Influence of k value and dataset size on variance
The relationship between variance and the number of folds in k-fold cross-validation reveals a consistent and robust pattern. Across all datasets and algorithms, variance increases steadily as k grows (Figs. 6, 7 and 8). This escalation suggests that larger k values, although often assumed to improve reliability, can actually introduce greater instability in performance estimates. The underlying reason is that as k increases, validation sets become smaller and less representative, amplifying sensitivity to local data variations and producing more volatile outcomes. Consequently, although higher k values may reduce bias by enlarging training sets, this benefit is offset by the rising variance, which can distort perceptions of model stability. These findings underscore the importance of balancing bias reduction against variance inflation when selecting k values, rather than relying on conventional defaults such as k = 10. In practice, adaptive strategies that account for dataset size and algorithmic characteristics are crucial for avoiding misleading conclusions in model evaluation and selection.

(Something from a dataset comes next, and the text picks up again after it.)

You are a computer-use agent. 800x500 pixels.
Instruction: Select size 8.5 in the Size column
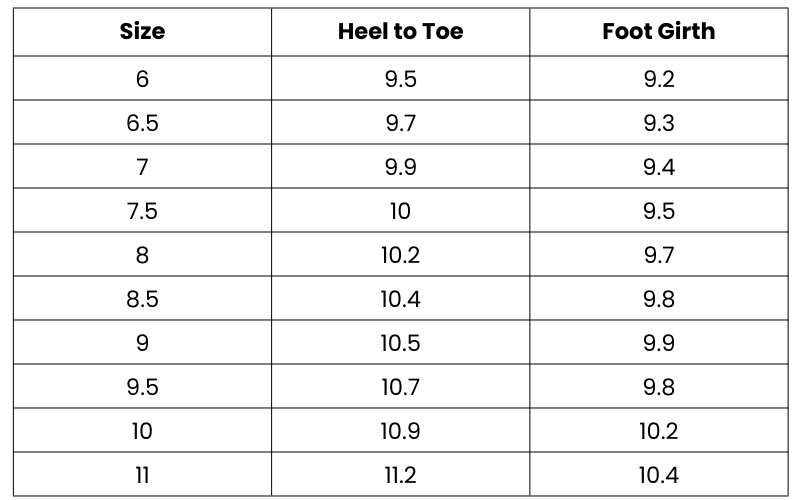(x=142, y=299)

The consistent increase in variance with larger k values has practical implications for model evaluation. While practitioners often select higher k values under the assumption of improved reliability, our findings indicate that this approach can lead to unstable estimates and misleading confidence in model performance. This effect is particularly critical in high-stakes domains, where inflated variance may obscure true generalisation capability. Therefore, rather than defaulting to conventional choices for k values, validation strategies should consider dataset size, algorithm sensitivity, and the trade-off between bias and variance to ensure robust and interpretable results.

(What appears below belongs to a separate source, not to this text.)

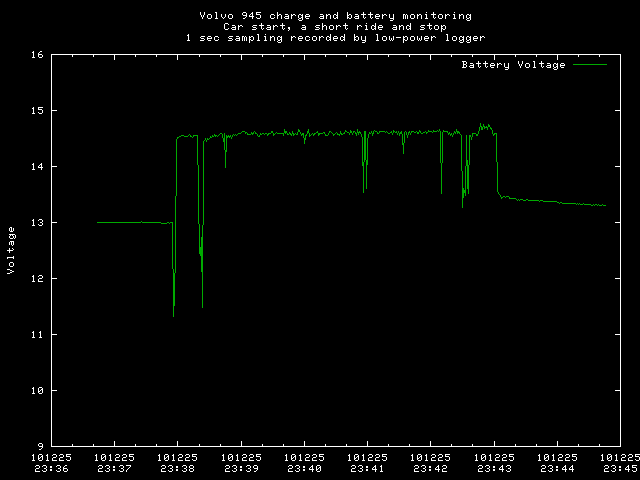Click the 23:36 time label on x-axis
This screenshot has width=640, height=480.
coord(50,468)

Aggregate analysis of Bias–Variance trends
The patterns of bias and variance across SVM, DT, LR, and KNN (Figs. 3, 4, 5, 6, 7 and 8; Table 2) summarise how varying k relates to these quantities in our setting. For bias, KNN and SVM exhibit more frequent upward trends (10:2), LR shows a mixed pattern (7:5), and DT is balanced (6:6). For variance, all algorithms show an upward trend across datasets (12:0), consistent with the "Influence of k value and dataset size on variance" section. These summaries reflect the datasets, metrics, and algorithms considered and do not claim generality beyond this scope.
Table 2.
Summary of observed trends for bias and variance.

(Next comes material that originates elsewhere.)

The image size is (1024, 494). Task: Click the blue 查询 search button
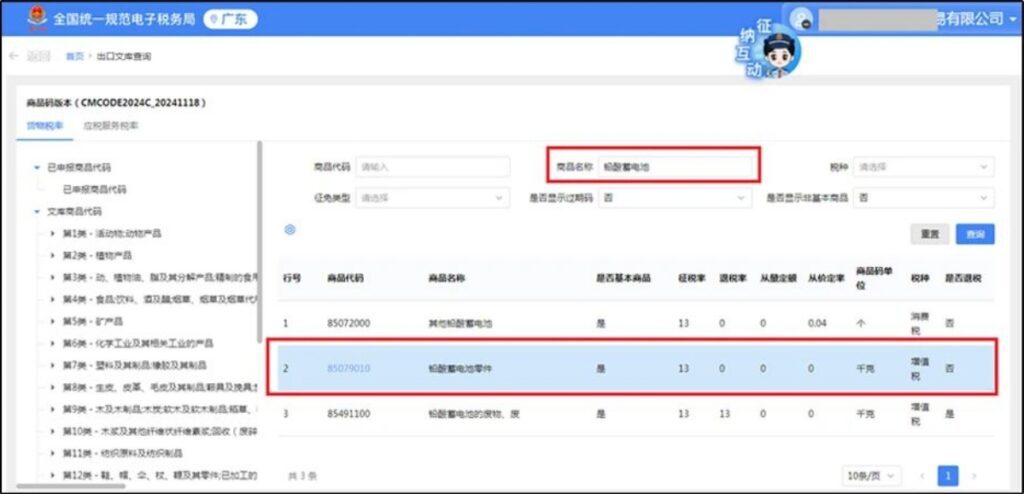[x=975, y=234]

| ML model | Bias trend (up:down) in datasets | Variance trend (up:down) in datasets | ||||||
|---|---|---|---|---|---|---|---|---|
| Large | Medium | Small | All | Large | Medium | Small | All | |
| DT | 3:1 | 2:2 | 1:3 | 6:6 | 4:0 | 4:0 | 4:0 | 12:0 |
| KNN | 2:2 | 4:0 | 4:0 | 10:2 | 4:0 | 4:0 | 4:0 | 12:0 |
| LR | 4:0 | 2:2 | 1:3 | 7:5 | 4:0 | 4:0 | 4:0 | 12:0 |
| SVM | 3:1 | 4:0 | 3:1 | 10:2 | 4:0 | 4:0 | 4:0 | 12:0 |
These findings suggest that the choice of algorithm, in combination with cross-validation settings, can introduce systematic distortions in error estimation, potentially affecting model reliability and generalisability. Particularly for models like KNN and SVM, the dominance of upward bias under higher k values warrants caution, as it may lead to overly optimistic assessments of model performance. From a practical standpoint, this insight is crucial for both model selection and hyperparameter tuning workflows, particularly in domains that require high confidence in predictive robustness, such as healthcare, finance, or infrastructure risk assessment. Researchers and practitioners should therefore weigh the trade-offs between bias and variance more carefully, considering not just overall error rates but also the stability and directionality of evaluation metrics under different cross-validation regimes.
Discussion
This study presents a comprehensive empirical evaluation of the impact of varying k values in k-fold cross-validation on bias and variance across four widely used supervised learning algorithms (SVM, DT, LR and KNN) using datasets of varying sizes. Contrary to the commonly held assumption that increasing k leads to improved performance estimates, our findings reveal a consistent and significant increase in variance, as well as a lesser extent, bias with higher k values, raising essential questions about default cross-validation practices.
While some studies have explored k values below 3, including k = 2 or even Leave-One-Out Cross-Validation (k = 1), we deliberately excluded these extreme values due to practical and statistical considerations. For our datasets, which range from 1,190 to 581,012 instances, k = 2 would result in disproportionately large validation sets and relatively small training sets, leading to unstable estimates. Similarly, k = 1, although theoretically appealing, is computationally prohibitive for large datasets and is known to produce high variance due to nearly identical training folds, often resulting in overfitting. Empirical evidence and best-practice guidelines consistently recommend k ≥ 3 for robust performance estimation, with k = 5 or 10 widely regarded as optimal. Our choice of starting at k = 3 aligns with these recommendations and ensures a balance between computational feasibility and statistical reliability50.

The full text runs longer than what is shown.